Perturbation Theory/Machine Learning Model of ChEMBL Data for Dopamine Targets: Docking, Synthesis, and Assay of New l-Prolyl-l-leucyl-glycinamide Peptidomimetics.
Journal:
ACS chemical neuroscience
PMID:
29791132
Abstract
Predicting drug-protein interactions (DPIs) for target proteins involved in dopamine pathways is a very important goal in medicinal chemistry. We can tackle this problem using Molecular Docking or Machine Learning (ML) models for one specific protein. Unfortunately, these models fail to account for large and complex big data sets of preclinical assays reported in public databases. This includes multiple conditions of assays, such as different experimental parameters, biological assays, target proteins, cell lines, organism of the target, or organism of assay. On the other hand, perturbation theory (PT) models allow us to predict the properties of a query compound or molecular system in experimental assays with multiple boundary conditions based on a previously known case of reference. In this work, we report the first PTML (PT + ML) study of a large ChEMBL data set of preclinical assays of compounds targeting dopamine pathway proteins. The best PTML model found predicts 50000 cases with accuracy of 70-91% in training and external validation series. We also compared the linear PTML model with alternative PTML models trained with multiple nonlinear methods (artificial neural network (ANN), Random Forest, Deep Learning, etc.).

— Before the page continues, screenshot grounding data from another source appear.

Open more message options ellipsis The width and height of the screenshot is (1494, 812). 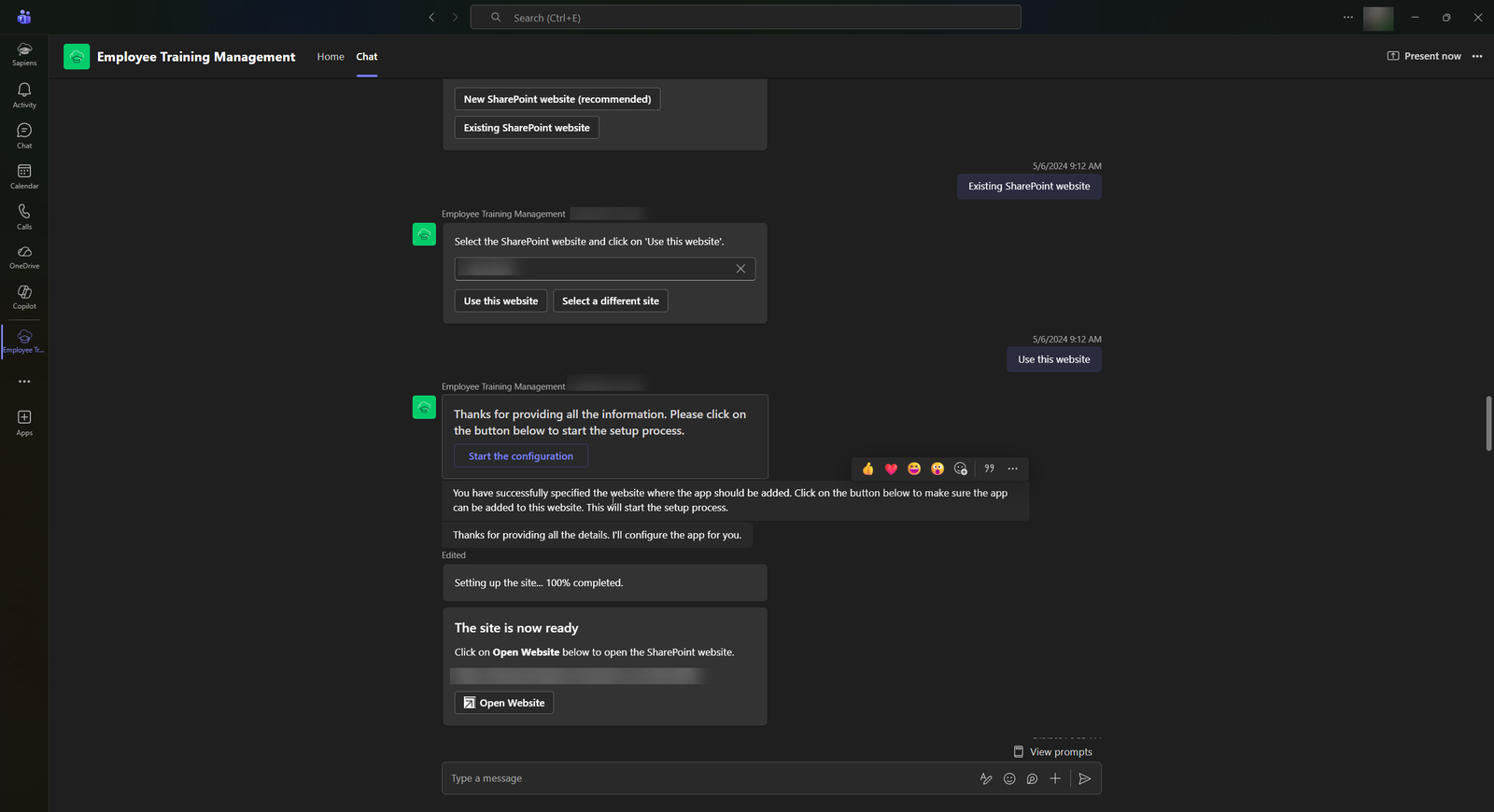(1012, 469)
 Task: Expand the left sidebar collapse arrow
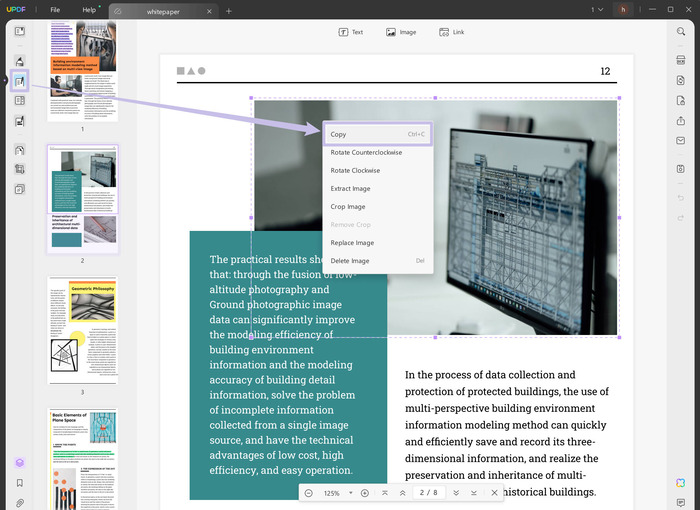click(x=4, y=80)
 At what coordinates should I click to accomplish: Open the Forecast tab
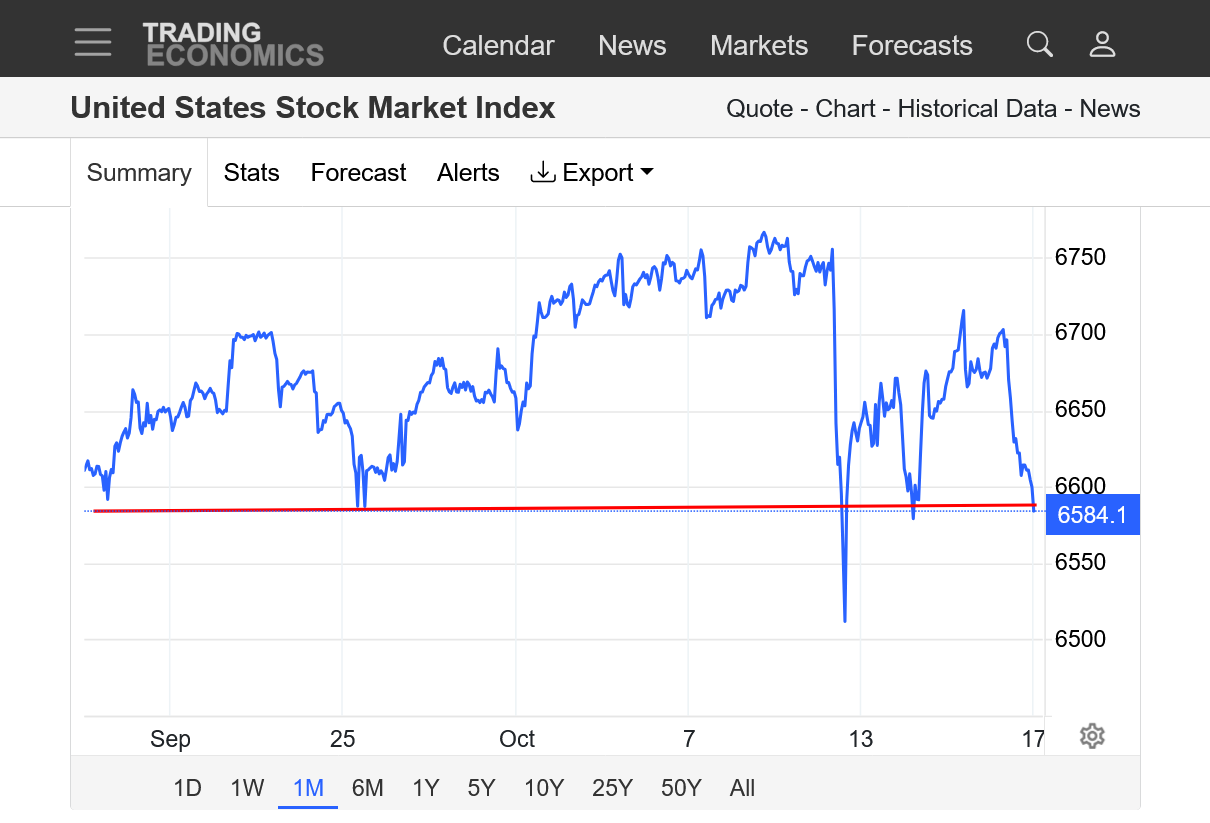click(358, 173)

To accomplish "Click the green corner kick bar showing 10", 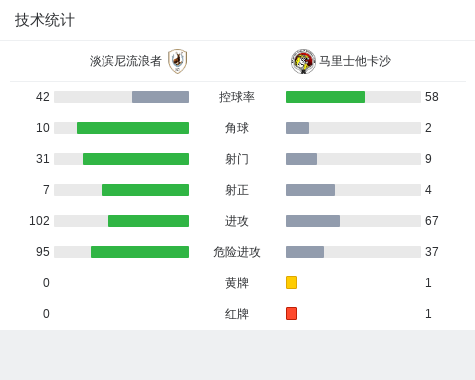I will point(133,128).
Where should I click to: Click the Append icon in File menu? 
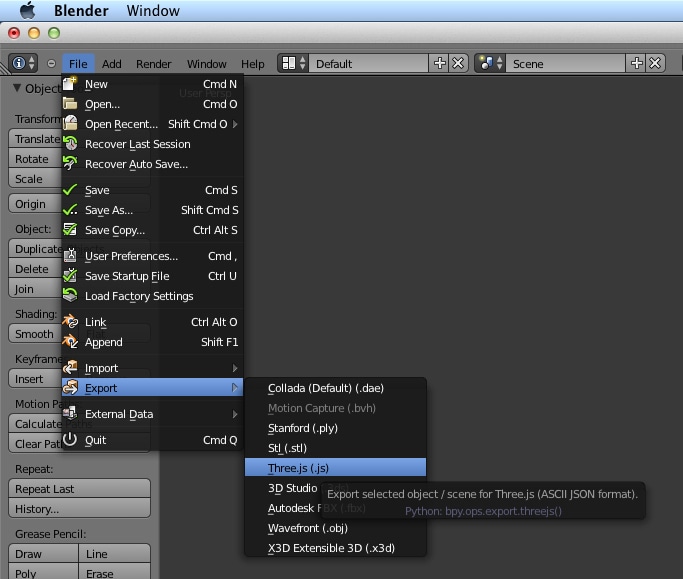[70, 342]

Some of the nonlinear methods outperform the linear model but at the cost of a notable increment of the complexity of the model. We illustrated the practical use of the new model with a proof-of-concept theoretical-experimental study. We reported for the first time the organic synthesis, chemical characterization, and pharmacological assay of a new series of l-prolyl-l-leucyl-glycinamide (PLG) peptidomimetic compounds. In addition, we performed a molecular docking study for some of these compounds with the software Vina AutoDock. The work ends with a PTML model predictive study of the outcomes of the new compounds in a large number of assays. Therefore, this study offers a new computational methodology for predicting the outcome for any compound in new assays. This PTML method focuses on the prediction with a simple linear model of multiple pharmacological parameters (IC, EC, K, etc.) for compounds in assays involving different cell lines used, organisms of the protein target, or organism of assay for proteins in the dopamine pathway.